Tuesday, June 17, 2014

Japanese Fans Are #1 at World Cup

 
The Japanese fans are #1!

Japanese fans who flew all the way to Brazil for the 2014 FIFA World Cup, reportedly made sure to not make a mess while at the games.  Even after a 2-1 to loss to the Ivory Coast on Saturday, Japanese fans were reportedly seen picking up trash. The pictures on social media show the fans being quite thorough, making sure there was no trash in sight before they left the stadium area where they had been seated.  

Cleaning up after a loss to Ivory Coast
 
Quite an exhibition of good manners, especially coming from fans of a a team that had lost.  But this comes as no surprise to myself or my sister.  Every nation can take a lesson in courtesy from the Japanese people.

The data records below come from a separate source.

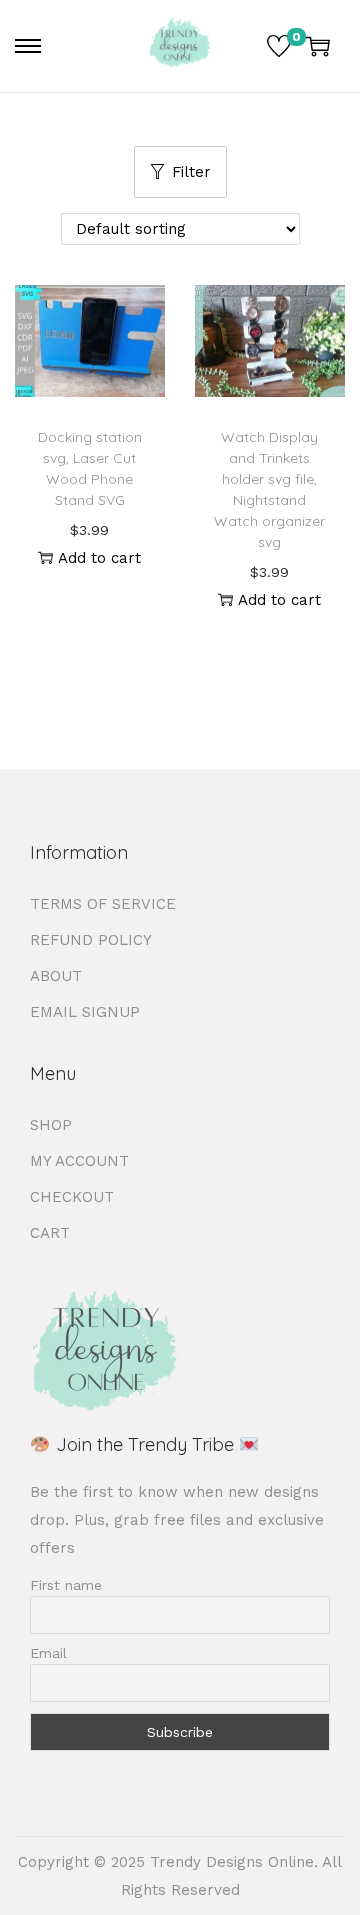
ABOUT (56, 976)
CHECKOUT (72, 1197)
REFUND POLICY (91, 940)
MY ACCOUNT (79, 1161)
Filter (191, 172)
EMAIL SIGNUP (85, 1012)
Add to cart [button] (99, 558)
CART (50, 1233)
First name (66, 1585)
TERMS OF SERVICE (103, 904)
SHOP (51, 1125)
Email (48, 1653)
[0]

In 2011, after the devastating quake, and just as devastating resulting tsunami, the Japanese showed the world just how effective manners can be in a crisis situation.  The following is from an ABC news report on the dire situation at the time in Japan:
 
 
Queueing up for hours on end, without cutting or shoving.
 
Overnight and into the grey, chilly morning, long lines formed outside small convenience stores and supermarkets throughout the tsunami-ravaged city of Sendai.

At one, Daiei, the orderly lines had begun 12 hours before the shop opened and stretched for blocks. "I came to get baby food for my 2-week-old nephew," said Maki Habachi, 23, who had been patiently standing for four hours and still had an eight-hour wait to go. "My sister only has one day's food left." Without fuel for her car, she had ridden for two days by bike just to find food. Even bottled drinks in the ubiquitous corner vending machines were sold out. m Despite the line's length everyone remained calm and polite.

As Japanese survivors cope with food and gasoline shortages amidst the aftershocks and rising body count, they draw on a sense of social order. Unlike scenes in natural disasters in Haiti and New Orleans, there is little anger, no looting. Neighbors are willing to share with others and cutting back on energy use to limit the need for rotating blackouts.

Whether it is at the World Cup, or in the midst of a crisis, Japan's culture of politeness shines through.  We applaud them!